§ WHAT YOU HAVE TO DO
Name every writer that the text below on belief in God in Australia identifies as one of the "New Atheists."

§ TEXT EXCERPT
Belief In God: Is The New Atheism Influencing Australians?

The ‘New Atheists’ was a term coined in 2006 to describe three atheists who were writing popular books promoting atheism: Richard Dawkins, Sam Harris and Daniel Dennett (Blackford 2012). Certainly, Dawkins’ book, The God Delusion sold many copies in Australia as well as overseas. Atheists have started mass advertising campaigns to promote their views. But are they having much impact?

The idea of God has certainly become contentious in contemporary Australia. In 1949, there was little disagreement: a Gallup Poll reported that 95 per cent of Australians believed in God. Today, Australians hold a variety of views. The 2009 Survey of Australian Attitudes conducted by the Australian National University among 1718 adult Australians found that just under half the population (47%) believed in God. Among that 47 per cent, there was considerable variation in the levels of confidence. Just 25 per cent of the Australian population said they had no doubts that God exists. The remaining 22 per cent were somewhat tentative in their belief. Some said they had doubts, but generally believed. Others said they believed some of the time but not at others.

There is also a variety of attitudes among those who do not believe in God. Not all are atheists. Indeed, just 16 per cent of Australians said they believed there was no God or higher power. Another 15 per cent say they do not know whether there was a God. An additional 20 per cent said they did not believe there was a personal God, but they did believe there was a higher power.

§ LISTED ENTRIES
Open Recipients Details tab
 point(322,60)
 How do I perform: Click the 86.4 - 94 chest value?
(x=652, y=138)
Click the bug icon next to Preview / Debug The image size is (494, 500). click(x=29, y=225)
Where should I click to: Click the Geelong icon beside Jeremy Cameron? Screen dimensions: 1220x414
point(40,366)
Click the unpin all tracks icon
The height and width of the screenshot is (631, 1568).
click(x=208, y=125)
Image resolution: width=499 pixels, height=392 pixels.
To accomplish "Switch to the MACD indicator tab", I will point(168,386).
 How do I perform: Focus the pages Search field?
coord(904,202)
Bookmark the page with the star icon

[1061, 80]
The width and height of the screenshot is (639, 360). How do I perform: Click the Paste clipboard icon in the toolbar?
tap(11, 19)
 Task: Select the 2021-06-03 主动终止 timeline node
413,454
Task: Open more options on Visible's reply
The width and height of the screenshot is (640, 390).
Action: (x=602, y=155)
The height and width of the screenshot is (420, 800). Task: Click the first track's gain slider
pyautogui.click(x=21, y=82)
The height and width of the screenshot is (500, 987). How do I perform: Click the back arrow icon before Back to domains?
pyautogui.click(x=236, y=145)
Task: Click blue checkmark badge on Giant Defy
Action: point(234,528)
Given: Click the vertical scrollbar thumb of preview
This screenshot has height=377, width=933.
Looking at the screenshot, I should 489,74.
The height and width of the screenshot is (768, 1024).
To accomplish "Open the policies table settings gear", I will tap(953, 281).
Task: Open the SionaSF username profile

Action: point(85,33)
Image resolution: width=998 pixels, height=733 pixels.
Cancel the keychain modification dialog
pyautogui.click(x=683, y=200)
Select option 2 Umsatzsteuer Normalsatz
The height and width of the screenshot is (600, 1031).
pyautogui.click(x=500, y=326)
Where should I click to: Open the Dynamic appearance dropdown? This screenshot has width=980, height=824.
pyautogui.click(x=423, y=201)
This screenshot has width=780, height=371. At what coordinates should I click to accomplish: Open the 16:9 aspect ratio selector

§ FINAL RESULT
Richard Dawkins, Sam Harris and Daniel Dennett